*WHAT YOU WILL DO:* From the listing below, copy only the lines running from the line that contains "The height and width of the screenshot is (486, 629)." to the line that contains "Given: Toggle favourite", both included.

*** DATA TO PROCESS Section Begins ***

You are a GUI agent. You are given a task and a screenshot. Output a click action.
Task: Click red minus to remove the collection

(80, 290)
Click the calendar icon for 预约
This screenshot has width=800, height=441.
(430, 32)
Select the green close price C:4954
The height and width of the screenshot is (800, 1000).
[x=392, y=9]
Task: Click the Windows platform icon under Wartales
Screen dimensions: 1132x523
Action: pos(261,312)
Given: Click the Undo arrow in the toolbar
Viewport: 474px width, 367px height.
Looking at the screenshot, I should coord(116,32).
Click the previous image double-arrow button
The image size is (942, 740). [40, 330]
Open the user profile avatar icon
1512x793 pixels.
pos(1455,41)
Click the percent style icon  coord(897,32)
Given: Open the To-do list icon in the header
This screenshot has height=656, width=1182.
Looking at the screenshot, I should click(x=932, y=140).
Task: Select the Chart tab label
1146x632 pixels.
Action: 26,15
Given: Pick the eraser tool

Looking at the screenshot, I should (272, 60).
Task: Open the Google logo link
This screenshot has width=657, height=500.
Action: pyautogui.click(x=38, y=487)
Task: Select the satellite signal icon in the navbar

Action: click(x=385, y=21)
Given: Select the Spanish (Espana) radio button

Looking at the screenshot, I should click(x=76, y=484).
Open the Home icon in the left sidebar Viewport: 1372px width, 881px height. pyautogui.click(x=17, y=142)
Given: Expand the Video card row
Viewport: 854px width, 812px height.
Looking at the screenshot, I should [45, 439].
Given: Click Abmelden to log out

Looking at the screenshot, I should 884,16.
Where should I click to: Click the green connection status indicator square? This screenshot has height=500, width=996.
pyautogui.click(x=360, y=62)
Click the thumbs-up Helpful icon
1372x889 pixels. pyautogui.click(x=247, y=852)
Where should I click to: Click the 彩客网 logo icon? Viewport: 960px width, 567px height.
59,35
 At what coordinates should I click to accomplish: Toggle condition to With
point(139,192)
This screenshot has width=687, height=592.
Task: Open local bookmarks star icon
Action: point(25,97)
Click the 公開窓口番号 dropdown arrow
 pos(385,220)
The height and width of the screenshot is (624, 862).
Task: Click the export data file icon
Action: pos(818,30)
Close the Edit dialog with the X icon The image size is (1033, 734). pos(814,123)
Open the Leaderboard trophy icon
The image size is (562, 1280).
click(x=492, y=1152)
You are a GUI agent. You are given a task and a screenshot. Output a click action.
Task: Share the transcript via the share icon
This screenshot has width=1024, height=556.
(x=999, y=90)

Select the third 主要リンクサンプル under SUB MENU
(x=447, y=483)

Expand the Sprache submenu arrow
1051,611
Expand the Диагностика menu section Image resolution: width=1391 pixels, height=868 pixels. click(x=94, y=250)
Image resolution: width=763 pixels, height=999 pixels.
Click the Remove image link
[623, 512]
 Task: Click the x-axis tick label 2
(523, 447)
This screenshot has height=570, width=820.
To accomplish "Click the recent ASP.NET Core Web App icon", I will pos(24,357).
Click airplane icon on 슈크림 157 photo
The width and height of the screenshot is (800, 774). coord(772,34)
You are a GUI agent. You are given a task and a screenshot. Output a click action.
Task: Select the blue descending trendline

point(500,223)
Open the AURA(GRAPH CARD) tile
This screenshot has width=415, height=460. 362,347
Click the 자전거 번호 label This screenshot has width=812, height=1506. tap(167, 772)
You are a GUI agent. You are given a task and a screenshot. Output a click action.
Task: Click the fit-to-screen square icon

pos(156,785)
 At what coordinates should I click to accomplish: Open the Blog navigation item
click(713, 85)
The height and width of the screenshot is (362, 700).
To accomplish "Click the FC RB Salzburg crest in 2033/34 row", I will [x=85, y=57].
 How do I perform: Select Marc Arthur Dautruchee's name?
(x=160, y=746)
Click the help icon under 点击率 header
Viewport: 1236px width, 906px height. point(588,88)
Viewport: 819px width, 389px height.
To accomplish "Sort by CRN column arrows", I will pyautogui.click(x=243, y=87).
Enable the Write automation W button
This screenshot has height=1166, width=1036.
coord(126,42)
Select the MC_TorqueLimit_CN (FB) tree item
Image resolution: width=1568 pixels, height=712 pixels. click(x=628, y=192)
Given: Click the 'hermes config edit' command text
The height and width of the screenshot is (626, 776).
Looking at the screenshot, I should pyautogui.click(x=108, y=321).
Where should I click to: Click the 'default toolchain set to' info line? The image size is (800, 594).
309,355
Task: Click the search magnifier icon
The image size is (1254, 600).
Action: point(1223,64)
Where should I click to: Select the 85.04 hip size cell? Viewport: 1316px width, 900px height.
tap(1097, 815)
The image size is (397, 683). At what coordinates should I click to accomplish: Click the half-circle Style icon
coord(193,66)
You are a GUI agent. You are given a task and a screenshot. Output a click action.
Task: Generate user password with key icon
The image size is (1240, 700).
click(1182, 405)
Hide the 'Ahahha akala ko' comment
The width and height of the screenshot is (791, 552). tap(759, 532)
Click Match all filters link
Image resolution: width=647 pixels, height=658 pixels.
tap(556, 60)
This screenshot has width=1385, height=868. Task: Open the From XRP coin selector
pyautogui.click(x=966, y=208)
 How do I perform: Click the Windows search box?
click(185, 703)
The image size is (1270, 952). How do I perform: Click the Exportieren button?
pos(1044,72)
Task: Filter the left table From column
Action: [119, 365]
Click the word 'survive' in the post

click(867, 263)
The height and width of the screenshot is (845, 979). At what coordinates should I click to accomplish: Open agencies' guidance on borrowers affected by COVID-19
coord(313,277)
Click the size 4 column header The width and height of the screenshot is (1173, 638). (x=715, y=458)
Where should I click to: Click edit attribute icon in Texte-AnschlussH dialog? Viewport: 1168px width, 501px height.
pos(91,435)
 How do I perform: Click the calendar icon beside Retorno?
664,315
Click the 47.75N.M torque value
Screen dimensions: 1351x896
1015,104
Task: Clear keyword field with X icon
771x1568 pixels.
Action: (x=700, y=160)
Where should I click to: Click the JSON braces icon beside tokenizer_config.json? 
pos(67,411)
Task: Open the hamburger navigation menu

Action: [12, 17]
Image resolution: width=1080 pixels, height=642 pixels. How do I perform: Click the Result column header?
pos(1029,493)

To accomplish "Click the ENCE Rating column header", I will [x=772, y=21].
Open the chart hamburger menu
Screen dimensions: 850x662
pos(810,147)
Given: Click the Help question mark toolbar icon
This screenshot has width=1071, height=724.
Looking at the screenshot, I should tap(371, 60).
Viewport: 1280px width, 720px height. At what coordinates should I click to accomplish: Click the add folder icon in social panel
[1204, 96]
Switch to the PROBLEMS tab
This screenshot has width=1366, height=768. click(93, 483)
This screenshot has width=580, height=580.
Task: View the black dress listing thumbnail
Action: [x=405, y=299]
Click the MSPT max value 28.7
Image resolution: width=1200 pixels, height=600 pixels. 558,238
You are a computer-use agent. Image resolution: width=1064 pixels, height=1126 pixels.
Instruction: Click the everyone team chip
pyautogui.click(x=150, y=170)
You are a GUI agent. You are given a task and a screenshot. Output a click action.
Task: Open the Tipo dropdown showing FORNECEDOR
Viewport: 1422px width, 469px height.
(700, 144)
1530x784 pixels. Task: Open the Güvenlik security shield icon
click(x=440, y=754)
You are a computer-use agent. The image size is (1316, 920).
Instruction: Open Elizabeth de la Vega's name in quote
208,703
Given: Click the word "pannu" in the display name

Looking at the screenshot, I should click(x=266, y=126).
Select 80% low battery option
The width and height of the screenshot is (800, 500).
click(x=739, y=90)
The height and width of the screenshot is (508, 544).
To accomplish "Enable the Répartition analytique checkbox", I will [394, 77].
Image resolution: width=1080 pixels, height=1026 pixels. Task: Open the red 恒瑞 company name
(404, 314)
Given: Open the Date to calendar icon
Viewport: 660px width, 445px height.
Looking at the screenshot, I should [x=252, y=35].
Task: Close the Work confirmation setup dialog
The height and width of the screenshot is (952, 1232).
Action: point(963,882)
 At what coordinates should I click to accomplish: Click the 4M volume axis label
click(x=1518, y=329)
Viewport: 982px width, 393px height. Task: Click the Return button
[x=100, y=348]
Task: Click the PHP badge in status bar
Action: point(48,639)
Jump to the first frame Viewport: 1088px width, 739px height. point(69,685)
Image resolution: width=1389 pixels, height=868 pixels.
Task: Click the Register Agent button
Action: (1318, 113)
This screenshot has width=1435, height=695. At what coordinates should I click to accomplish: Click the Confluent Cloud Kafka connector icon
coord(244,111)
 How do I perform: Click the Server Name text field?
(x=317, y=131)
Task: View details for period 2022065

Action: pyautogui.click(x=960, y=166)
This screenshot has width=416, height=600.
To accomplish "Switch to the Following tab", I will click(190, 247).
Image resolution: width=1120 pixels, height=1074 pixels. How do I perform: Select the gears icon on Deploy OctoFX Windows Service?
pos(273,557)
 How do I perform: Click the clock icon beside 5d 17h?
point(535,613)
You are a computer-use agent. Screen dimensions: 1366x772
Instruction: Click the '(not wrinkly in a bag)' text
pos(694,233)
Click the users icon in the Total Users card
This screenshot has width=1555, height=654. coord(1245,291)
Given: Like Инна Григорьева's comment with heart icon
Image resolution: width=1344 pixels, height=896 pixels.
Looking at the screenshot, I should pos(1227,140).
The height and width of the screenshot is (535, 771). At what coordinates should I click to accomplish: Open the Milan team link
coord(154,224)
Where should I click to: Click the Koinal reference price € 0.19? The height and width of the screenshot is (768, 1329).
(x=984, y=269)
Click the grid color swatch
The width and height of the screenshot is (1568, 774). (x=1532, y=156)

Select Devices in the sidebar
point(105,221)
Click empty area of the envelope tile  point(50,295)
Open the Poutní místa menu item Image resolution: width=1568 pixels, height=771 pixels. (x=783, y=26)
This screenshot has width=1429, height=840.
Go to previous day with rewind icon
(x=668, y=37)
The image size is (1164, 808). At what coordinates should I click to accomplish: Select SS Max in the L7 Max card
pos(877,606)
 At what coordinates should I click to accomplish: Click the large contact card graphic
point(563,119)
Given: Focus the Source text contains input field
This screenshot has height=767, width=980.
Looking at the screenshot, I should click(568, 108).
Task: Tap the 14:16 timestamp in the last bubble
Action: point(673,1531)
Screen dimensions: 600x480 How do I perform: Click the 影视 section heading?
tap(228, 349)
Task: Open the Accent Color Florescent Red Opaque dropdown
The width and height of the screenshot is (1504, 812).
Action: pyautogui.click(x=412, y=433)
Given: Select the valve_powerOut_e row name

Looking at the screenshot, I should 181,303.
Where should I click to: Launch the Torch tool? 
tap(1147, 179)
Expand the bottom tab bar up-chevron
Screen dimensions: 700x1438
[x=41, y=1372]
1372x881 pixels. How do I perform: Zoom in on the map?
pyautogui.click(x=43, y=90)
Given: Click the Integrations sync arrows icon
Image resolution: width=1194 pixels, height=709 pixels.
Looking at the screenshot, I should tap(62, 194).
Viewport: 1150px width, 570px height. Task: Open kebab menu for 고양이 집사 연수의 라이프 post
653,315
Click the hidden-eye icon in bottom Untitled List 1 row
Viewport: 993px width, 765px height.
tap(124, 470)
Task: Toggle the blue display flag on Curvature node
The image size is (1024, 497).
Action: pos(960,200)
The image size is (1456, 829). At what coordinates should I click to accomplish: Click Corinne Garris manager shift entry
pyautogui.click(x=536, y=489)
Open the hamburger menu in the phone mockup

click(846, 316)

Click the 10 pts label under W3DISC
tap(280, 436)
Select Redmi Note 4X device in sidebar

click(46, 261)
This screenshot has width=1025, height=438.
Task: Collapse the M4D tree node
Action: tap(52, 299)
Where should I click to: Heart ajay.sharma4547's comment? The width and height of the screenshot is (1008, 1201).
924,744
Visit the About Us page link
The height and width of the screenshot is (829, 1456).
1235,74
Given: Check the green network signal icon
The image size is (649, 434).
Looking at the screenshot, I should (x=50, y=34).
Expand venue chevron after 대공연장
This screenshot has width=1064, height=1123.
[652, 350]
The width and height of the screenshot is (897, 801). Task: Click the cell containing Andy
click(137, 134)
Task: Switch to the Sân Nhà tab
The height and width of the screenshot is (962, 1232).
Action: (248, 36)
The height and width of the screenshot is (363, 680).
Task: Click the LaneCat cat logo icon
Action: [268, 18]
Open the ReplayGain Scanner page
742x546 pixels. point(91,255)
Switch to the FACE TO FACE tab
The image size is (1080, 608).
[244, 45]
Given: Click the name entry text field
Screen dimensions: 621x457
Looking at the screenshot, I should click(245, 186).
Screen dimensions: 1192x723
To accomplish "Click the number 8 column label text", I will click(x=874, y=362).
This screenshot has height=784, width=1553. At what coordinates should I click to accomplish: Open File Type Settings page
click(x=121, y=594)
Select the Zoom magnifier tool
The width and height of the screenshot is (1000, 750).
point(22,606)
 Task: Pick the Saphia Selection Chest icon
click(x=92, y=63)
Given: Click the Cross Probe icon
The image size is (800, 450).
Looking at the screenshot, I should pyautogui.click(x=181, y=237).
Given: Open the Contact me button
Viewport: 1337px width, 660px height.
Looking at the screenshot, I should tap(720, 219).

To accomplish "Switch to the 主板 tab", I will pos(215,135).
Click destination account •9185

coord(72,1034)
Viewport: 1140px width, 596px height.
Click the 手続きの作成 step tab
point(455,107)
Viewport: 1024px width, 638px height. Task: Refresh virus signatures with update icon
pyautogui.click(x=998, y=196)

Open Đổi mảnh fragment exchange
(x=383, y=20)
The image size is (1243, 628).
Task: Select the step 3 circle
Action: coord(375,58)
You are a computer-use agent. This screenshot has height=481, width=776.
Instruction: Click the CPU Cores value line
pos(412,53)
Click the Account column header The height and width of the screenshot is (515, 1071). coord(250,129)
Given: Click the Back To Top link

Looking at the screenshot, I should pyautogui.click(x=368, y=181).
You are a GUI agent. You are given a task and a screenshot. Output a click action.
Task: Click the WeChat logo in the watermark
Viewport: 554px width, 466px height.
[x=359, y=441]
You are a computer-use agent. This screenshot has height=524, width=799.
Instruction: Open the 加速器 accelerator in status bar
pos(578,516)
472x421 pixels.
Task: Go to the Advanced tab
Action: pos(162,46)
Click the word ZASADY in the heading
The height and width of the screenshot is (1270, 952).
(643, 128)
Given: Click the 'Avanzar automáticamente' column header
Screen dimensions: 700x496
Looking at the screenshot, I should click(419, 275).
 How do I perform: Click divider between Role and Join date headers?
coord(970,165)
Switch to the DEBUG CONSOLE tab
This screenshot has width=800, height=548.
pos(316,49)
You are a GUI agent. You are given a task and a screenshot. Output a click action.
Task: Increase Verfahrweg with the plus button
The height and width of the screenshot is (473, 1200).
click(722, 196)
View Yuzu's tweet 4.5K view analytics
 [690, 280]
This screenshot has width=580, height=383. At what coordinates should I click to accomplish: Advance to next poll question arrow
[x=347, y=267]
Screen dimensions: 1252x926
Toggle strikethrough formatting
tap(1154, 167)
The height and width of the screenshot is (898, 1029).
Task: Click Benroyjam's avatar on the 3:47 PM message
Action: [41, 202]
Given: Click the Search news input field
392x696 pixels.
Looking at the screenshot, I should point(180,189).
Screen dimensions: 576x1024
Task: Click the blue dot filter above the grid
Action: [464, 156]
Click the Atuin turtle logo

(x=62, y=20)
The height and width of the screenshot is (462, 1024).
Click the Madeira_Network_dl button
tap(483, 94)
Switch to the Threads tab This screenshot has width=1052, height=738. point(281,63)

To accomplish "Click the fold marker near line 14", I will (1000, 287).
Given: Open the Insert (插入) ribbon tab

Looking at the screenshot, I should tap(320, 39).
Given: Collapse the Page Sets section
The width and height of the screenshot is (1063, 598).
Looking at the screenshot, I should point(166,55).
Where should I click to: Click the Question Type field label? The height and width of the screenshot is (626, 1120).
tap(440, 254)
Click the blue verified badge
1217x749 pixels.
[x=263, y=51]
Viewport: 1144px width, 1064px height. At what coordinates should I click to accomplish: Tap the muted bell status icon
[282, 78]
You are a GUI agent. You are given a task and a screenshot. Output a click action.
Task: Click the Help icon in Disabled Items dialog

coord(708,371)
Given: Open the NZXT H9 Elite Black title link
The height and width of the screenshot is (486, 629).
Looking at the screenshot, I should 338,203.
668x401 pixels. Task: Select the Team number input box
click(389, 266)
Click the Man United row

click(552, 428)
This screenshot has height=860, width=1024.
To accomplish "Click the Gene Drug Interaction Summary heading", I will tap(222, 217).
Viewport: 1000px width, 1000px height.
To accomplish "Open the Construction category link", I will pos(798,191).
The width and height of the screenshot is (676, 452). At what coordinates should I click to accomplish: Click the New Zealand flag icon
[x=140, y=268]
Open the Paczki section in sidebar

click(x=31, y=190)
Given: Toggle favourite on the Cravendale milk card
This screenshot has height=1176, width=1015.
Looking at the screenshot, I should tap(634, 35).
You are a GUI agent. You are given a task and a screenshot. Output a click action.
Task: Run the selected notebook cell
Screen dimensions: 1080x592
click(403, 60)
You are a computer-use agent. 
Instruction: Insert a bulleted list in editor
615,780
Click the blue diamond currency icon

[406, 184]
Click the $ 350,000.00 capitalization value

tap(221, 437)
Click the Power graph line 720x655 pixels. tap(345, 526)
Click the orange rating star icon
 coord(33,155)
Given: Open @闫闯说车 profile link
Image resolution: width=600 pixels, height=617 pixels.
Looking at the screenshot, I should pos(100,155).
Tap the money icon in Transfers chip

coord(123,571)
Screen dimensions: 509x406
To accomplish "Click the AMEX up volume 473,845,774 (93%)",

*** DATA TO PROCESS Section Ends ***

*TASK ANSWER:*
The height and width of the screenshot is (486, 629).
Looking at the screenshot, I should 338,203.
668x401 pixels. Task: Select the Team number input box
click(389, 266)
Click the Man United row

click(552, 428)
This screenshot has height=860, width=1024.
To accomplish "Click the Gene Drug Interaction Summary heading", I will tap(222, 217).
Viewport: 1000px width, 1000px height.
To accomplish "Open the Construction category link", I will pos(798,191).
The width and height of the screenshot is (676, 452). At what coordinates should I click to accomplish: Click the New Zealand flag icon
[x=140, y=268]
Open the Paczki section in sidebar

click(x=31, y=190)
Given: Toggle favourite on the Cravendale milk card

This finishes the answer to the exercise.